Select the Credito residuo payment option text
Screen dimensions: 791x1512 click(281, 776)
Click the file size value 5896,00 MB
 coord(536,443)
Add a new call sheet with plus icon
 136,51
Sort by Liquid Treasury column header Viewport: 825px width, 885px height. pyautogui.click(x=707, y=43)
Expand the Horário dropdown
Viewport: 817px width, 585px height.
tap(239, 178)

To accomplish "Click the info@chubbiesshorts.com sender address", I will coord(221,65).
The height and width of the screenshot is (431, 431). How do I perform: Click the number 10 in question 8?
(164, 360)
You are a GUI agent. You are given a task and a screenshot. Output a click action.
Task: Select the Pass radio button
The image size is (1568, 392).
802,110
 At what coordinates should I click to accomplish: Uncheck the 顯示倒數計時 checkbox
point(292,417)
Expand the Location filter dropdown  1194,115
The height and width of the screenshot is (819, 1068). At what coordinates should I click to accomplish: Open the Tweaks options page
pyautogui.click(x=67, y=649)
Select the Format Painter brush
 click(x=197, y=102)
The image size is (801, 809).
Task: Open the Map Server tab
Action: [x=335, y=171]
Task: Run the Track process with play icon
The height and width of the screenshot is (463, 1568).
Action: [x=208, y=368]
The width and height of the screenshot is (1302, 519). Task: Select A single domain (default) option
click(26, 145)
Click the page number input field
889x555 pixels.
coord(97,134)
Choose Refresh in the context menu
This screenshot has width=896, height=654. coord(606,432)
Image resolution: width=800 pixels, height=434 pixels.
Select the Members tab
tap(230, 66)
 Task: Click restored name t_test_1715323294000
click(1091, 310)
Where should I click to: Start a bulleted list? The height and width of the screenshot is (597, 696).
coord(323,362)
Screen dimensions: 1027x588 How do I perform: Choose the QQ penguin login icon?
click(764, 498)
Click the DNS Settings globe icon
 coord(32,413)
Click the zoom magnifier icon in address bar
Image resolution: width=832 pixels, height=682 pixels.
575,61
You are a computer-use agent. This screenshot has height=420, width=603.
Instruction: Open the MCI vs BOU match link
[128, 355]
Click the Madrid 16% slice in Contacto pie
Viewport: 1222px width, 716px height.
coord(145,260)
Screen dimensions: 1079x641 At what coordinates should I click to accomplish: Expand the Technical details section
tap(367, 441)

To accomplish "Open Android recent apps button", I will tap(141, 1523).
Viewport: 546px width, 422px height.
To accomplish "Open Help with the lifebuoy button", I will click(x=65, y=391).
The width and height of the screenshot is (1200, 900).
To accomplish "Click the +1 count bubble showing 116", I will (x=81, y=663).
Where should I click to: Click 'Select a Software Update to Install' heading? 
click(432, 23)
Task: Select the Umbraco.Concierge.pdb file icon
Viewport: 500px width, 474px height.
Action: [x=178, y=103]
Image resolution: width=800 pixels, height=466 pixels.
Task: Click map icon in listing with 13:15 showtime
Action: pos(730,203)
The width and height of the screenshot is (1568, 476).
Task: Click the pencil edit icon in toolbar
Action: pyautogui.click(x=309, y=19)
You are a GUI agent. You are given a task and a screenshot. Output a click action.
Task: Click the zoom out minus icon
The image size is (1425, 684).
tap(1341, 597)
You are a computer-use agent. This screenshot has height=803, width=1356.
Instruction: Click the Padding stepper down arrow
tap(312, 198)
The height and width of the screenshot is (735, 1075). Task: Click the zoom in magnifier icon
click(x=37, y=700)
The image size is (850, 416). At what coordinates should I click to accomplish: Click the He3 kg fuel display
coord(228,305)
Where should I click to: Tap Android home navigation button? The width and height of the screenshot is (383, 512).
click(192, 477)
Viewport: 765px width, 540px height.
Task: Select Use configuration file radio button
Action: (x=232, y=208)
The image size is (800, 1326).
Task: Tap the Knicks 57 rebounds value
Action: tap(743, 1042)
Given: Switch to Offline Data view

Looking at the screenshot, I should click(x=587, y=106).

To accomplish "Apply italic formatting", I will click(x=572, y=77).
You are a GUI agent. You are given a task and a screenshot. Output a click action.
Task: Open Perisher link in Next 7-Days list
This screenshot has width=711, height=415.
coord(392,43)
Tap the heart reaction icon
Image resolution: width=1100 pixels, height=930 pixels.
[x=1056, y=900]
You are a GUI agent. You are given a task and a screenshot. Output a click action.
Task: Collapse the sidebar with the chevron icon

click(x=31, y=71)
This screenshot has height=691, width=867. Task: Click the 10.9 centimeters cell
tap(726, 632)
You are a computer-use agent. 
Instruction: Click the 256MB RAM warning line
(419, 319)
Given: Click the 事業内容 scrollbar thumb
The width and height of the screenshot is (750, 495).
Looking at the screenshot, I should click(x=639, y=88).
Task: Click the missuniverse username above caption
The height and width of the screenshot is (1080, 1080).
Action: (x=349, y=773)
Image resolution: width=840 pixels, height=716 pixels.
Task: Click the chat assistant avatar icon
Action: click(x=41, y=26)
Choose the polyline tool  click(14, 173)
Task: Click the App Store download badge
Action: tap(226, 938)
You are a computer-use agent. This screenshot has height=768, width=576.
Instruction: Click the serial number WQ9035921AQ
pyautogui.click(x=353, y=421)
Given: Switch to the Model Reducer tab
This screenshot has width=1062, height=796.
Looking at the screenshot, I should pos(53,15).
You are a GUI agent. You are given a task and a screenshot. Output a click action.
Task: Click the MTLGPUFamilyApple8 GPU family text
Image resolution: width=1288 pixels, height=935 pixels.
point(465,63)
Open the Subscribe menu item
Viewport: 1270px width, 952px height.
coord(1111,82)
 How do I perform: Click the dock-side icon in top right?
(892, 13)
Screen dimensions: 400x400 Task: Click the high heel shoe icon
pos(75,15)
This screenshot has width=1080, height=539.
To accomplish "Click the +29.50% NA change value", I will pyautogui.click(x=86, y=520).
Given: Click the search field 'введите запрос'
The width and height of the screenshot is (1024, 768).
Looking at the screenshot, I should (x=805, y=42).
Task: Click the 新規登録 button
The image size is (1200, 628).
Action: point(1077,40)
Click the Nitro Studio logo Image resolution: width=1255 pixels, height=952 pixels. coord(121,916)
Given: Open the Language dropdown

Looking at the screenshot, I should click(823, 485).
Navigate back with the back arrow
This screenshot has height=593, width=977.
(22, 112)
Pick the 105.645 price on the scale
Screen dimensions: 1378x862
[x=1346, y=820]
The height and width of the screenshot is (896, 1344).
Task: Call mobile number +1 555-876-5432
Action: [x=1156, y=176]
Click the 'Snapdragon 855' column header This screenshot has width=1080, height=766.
· · · ·
§ **Your instructions**:
In the listing above, find each line with "header" and copy it.

§ **Exercise result**:
Sort by Liquid Treasury column header Viewport: 825px width, 885px height. pyautogui.click(x=707, y=43)
Click the 'Snapdragon 855' column header This screenshot has width=1080, height=766.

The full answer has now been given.